What this task involves:
Your response should match the records line for line.

Task data:
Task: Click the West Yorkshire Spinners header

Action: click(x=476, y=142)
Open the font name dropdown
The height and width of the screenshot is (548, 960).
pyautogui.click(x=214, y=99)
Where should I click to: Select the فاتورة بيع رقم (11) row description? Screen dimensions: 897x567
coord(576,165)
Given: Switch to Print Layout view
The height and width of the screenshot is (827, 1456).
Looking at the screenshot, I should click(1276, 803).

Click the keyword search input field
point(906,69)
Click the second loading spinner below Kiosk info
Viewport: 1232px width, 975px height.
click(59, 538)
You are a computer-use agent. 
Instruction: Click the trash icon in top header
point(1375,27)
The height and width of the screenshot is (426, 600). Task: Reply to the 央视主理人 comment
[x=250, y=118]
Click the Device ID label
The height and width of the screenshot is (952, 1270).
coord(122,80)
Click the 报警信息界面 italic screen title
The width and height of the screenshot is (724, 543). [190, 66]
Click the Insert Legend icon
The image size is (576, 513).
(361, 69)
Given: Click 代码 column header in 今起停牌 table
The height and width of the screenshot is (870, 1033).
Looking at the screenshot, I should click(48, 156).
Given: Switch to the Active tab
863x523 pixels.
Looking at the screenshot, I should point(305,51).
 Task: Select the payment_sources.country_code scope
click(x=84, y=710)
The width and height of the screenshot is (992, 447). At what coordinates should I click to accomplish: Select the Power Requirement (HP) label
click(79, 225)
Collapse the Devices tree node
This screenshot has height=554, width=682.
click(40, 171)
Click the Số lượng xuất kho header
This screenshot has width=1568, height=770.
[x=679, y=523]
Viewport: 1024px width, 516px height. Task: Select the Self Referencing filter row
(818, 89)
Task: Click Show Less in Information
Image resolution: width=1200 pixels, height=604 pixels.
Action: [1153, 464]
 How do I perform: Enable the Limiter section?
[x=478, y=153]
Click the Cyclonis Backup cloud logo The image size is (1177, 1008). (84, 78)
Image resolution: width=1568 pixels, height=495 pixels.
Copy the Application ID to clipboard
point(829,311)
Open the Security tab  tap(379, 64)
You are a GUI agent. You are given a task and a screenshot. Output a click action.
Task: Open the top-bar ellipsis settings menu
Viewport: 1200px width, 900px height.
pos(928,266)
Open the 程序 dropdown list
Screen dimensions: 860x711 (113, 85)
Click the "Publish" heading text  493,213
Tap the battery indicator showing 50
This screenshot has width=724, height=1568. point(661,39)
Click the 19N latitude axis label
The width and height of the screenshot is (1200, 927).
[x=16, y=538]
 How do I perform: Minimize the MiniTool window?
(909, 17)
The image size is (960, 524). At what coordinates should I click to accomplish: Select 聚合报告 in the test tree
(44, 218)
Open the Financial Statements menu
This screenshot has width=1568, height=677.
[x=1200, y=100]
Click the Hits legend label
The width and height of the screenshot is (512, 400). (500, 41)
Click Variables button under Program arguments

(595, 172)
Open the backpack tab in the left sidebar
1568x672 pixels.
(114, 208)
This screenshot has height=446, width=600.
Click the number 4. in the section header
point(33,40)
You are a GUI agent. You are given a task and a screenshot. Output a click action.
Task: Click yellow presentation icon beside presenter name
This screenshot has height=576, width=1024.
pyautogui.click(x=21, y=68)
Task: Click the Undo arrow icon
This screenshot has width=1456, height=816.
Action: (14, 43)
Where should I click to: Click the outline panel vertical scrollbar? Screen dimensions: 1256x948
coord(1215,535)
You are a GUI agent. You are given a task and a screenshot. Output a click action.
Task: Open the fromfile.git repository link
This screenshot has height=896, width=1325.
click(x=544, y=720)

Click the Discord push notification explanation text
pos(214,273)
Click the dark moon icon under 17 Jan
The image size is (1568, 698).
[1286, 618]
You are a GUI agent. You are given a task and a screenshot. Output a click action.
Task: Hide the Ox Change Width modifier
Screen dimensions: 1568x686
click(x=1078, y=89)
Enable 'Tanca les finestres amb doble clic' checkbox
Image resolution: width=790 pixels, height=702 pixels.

Exercise solution:
Task: Click the West Yorkshire Spinners header

Action: click(x=476, y=142)
Open the font name dropdown
The height and width of the screenshot is (548, 960).
pyautogui.click(x=214, y=99)
Where should I click to: Select the فاتورة بيع رقم (11) row description? Screen dimensions: 897x567
coord(576,165)
Given: Switch to Print Layout view
The height and width of the screenshot is (827, 1456).
Looking at the screenshot, I should click(1276, 803).

Click the keyword search input field
point(906,69)
Click the second loading spinner below Kiosk info
Viewport: 1232px width, 975px height.
click(59, 538)
You are a computer-use agent. 
Instruction: Click the trash icon in top header
point(1375,27)
The height and width of the screenshot is (426, 600). Task: Reply to the 央视主理人 comment
[x=250, y=118]
Click the Device ID label
The height and width of the screenshot is (952, 1270).
coord(122,80)
Click the 报警信息界面 italic screen title
The width and height of the screenshot is (724, 543). [190, 66]
Click the Insert Legend icon
The image size is (576, 513).
(361, 69)
Given: Click 代码 column header in 今起停牌 table
The height and width of the screenshot is (870, 1033).
Looking at the screenshot, I should click(48, 156).
Given: Switch to the Active tab
863x523 pixels.
Looking at the screenshot, I should point(305,51).
 Task: Select the payment_sources.country_code scope
click(x=84, y=710)
The width and height of the screenshot is (992, 447). At what coordinates should I click to accomplish: Select the Power Requirement (HP) label
click(79, 225)
Collapse the Devices tree node
This screenshot has height=554, width=682.
click(40, 171)
Click the Số lượng xuất kho header
This screenshot has width=1568, height=770.
[x=679, y=523]
Viewport: 1024px width, 516px height. Task: Select the Self Referencing filter row
(818, 89)
Task: Click Show Less in Information
Image resolution: width=1200 pixels, height=604 pixels.
Action: [1153, 464]
 How do I perform: Enable the Limiter section?
[x=478, y=153]
Click the Cyclonis Backup cloud logo The image size is (1177, 1008). (84, 78)
Image resolution: width=1568 pixels, height=495 pixels.
Copy the Application ID to clipboard
point(829,311)
Open the Security tab  tap(379, 64)
You are a GUI agent. You are given a task and a screenshot. Output a click action.
Task: Open the top-bar ellipsis settings menu
Viewport: 1200px width, 900px height.
pos(928,266)
Open the 程序 dropdown list
Screen dimensions: 860x711 (113, 85)
Click the "Publish" heading text  493,213
Tap the battery indicator showing 50
This screenshot has width=724, height=1568. point(661,39)
Click the 19N latitude axis label
The width and height of the screenshot is (1200, 927).
[x=16, y=538]
 How do I perform: Minimize the MiniTool window?
(909, 17)
The image size is (960, 524). At what coordinates should I click to accomplish: Select 聚合报告 in the test tree
(44, 218)
Open the Financial Statements menu
This screenshot has width=1568, height=677.
[x=1200, y=100]
Click the Hits legend label
The width and height of the screenshot is (512, 400). (500, 41)
Click Variables button under Program arguments

(595, 172)
Open the backpack tab in the left sidebar
1568x672 pixels.
(114, 208)
This screenshot has height=446, width=600.
Click the number 4. in the section header
point(33,40)
You are a GUI agent. You are given a task and a screenshot. Output a click action.
Task: Click yellow presentation icon beside presenter name
This screenshot has height=576, width=1024.
pyautogui.click(x=21, y=68)
Task: Click the Undo arrow icon
This screenshot has width=1456, height=816.
Action: (14, 43)
Where should I click to: Click the outline panel vertical scrollbar? Screen dimensions: 1256x948
coord(1215,535)
You are a GUI agent. You are given a task and a screenshot. Output a click action.
Task: Open the fromfile.git repository link
This screenshot has height=896, width=1325.
click(x=544, y=720)

Click the Discord push notification explanation text
pos(214,273)
Click the dark moon icon under 17 Jan
The image size is (1568, 698).
[1286, 618]
You are a GUI agent. You are given a task and a screenshot. Output a click action.
Task: Hide the Ox Change Width modifier
Screen dimensions: 1568x686
click(x=1078, y=89)
Enable 'Tanca les finestres amb doble clic' checkbox
Image resolution: width=790 pixels, height=702 pixels.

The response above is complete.